Social cognitive theory (SCT) 6,7 is a useful framework for envisaging how resistance arises. SCT suggests that behaviour is driven by an interplay of personal factors and environmental factors. In considering the ‘modifiable’ factors involved in resistance to change—that is, the things that managers have control over—managers have control only over the organisational factors, such as provision of adequate resources, appropriate communication, and opportunities to participate. Theoretically, actions such as these should influence the personal factors, i.e. increasing trust and future clarity, which should in turn decrease resistance to change. The theoretical model is shown in Figure 1.

Figure 1: Behaviour to support or resist organizational change arises through an interplay or personal and organisational factors. Organizations have control only over the organizational factors.

 

The Research Project

Integrating the theoretical model with our review of past research,  we developed a conceptual model of resistance that could be tested using scientific and statistical methods. This model is shown at Figure 2.

The research was conducted from July to October 2021 and investigated whether the conceptual model was supported:

  • Does behaviour to support or resist change arise from the personal factors—future clarity, personal resilience, and trust in management?
    • Do the organisational factors—resources, communication, participation—influence resistance and if so, is this influence through the personal factors?
    • Does paradoxical leadership influence resistance, and if so, is this through the organisational factors? Does it also influence on employees’ personal resilience?  

To test these research questions, we surveyed employees several NT government departments who had recently experienced organizational change.  250 useable responses were received from employees across the NT.  To analyse the responses, we used a technique called structural equation modelling, which is one the most respected, rigorous and robust statistical methods available. We conducted the analyses in the statistical packages SPSS, and R, and the model that we tested, is shown in Figure 2. The model suggests that the organisational factors on the left impact the personal factors on the right, ultimately leading to behaviour to either support or resist a change.  

Figure 2: Structural model of antecedents of resistance to change, and relationships within. We proposed that the higher levels of the organisational factors would be associated lower resistance, not directly, but through the personal factors.

 

Statistical analyses demonstrated that the model is accurate, and the results are summarised in Figure 3. Employees with high levels of trust in management, future clarity, and personal resilience exhibit significantly less resistance to change than those with low levels. Organisational factors that influence resistance include resources, communication, and participation: they exert their influence on resistance by building trust and future clarity. Paradoxical leadership also reduces resistance by exerting a positive influence on all three of the organizational factors.

Employees’ personal resilience also plays a role: those with higher levels of personal resilience are less likely to resist change. However, future clarity and trust in management exert a stronger effect on resistance to change than employees’ personal resilience.  

Contrary to our expectations, paradoxical leadership had no significant effect on employee resilience. Also contrary to expectations—but consistent with past studies in Australia—participation played only a minor role in reducing resistance, and had much less influence than any other modifiable factor.

Figure 3: Structural Equation Modeling (SEM) model fit, RMSEA=.05, CFI=.92.

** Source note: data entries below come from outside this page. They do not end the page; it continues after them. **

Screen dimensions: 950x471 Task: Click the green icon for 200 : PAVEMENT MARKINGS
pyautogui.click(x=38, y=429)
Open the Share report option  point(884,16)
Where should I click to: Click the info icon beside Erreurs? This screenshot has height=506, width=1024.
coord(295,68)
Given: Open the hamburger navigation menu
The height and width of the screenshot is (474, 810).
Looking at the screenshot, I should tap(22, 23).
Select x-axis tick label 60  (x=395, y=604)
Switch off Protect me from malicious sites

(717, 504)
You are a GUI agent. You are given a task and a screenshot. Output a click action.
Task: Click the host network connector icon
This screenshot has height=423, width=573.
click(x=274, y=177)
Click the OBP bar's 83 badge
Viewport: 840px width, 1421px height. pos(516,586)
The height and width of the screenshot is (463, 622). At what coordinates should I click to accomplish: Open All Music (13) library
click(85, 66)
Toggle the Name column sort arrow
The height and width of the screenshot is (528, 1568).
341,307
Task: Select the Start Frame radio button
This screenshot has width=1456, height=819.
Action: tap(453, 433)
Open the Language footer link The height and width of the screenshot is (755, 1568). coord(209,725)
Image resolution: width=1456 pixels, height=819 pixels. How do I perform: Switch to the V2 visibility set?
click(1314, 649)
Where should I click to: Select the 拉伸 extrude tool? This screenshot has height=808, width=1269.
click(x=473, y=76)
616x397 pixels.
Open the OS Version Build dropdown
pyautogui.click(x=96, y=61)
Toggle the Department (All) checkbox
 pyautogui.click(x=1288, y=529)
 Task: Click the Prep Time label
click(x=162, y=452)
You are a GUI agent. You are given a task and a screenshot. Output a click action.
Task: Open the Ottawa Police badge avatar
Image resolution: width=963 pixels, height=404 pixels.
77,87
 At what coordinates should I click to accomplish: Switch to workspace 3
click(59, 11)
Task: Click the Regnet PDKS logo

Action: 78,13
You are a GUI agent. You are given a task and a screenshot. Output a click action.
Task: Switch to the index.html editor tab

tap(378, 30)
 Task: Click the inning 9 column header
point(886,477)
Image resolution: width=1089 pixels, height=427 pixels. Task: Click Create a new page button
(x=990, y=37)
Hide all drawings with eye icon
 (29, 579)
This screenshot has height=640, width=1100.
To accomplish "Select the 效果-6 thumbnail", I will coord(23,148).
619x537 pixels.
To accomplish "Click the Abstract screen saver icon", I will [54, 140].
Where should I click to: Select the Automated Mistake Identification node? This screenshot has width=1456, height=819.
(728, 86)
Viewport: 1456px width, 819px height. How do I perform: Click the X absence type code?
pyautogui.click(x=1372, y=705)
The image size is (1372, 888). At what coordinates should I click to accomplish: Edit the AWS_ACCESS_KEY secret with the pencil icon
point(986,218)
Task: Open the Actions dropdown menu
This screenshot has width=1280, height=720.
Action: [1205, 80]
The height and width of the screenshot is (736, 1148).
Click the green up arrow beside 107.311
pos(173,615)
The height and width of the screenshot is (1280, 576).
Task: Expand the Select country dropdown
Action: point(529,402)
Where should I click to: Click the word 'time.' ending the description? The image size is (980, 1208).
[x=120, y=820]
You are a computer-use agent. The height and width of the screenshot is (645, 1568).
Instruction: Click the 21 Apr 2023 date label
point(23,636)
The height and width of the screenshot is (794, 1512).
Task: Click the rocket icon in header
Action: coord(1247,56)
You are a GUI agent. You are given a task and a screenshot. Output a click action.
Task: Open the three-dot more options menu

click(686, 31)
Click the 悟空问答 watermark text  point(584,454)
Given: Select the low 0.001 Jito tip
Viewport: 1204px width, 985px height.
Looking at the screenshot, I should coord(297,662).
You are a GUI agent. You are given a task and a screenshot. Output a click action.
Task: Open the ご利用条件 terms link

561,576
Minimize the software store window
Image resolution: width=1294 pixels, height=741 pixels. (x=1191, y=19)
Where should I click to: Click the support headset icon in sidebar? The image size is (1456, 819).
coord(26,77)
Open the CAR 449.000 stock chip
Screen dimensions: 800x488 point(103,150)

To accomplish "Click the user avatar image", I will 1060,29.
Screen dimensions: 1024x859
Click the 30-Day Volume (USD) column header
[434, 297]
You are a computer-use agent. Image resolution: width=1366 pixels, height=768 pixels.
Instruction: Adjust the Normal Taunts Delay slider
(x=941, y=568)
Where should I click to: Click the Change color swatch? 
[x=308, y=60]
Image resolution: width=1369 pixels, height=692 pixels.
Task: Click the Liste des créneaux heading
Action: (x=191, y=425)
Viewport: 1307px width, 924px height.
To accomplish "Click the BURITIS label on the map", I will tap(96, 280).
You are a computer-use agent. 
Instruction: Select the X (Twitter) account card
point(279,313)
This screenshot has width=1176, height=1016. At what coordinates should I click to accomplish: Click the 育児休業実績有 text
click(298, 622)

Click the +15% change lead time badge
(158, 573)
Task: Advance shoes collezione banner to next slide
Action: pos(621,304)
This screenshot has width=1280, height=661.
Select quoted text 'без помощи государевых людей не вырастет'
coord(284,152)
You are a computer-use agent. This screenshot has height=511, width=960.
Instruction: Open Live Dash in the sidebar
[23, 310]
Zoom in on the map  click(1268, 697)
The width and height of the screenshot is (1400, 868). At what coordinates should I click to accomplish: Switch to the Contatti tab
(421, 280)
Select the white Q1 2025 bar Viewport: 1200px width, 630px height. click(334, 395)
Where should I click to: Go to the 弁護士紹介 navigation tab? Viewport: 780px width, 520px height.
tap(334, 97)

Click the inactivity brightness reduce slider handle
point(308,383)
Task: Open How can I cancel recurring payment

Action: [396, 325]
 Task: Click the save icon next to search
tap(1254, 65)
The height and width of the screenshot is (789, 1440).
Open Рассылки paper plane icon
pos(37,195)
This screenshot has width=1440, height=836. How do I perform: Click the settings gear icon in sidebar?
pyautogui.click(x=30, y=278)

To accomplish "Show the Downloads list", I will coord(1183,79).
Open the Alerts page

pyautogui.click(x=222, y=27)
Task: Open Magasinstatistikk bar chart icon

Novel findings from the research

Novel findings refer to new and previously undiscovered information that has been identified by a study. These findings can help to expand the current knowledge base, provide insights into phenomena that were previously poorly understood, or challenge existing theories and assumptions.

This research identifies four novel findings related to employee resistance to change.

  • Firstly, resources are found to be a robust antecedent to resistance, and managers can reduce resistance by focusing on ensuring adequate resources to support implementation of change.
  • Secondly, the study confirms the relationship between future clarity and resistance to change, and resources and communication are identified as antecedents to future clarity.
  • Thirdly, paradoxical leadership is a strong antecedent to resistance, and companies could benefit from cultivating characteristics of paradoxical leadership in their managers.
  • Finally, social cognitive theory provides a useful framework for conceptualizing resistance to change, and future researchers may consider applying and extending this framework.

Key Findings For Organizations

All paths lead to trust

Ultimately the most influential factor in our model of resistance is trust in management, and this finding is consistent with other studies across context and countries.

All three of the modifiable organisational antecedents (resources, communication, and participation) exert an effect on trust in management, which accounts for almost half of employee resistance.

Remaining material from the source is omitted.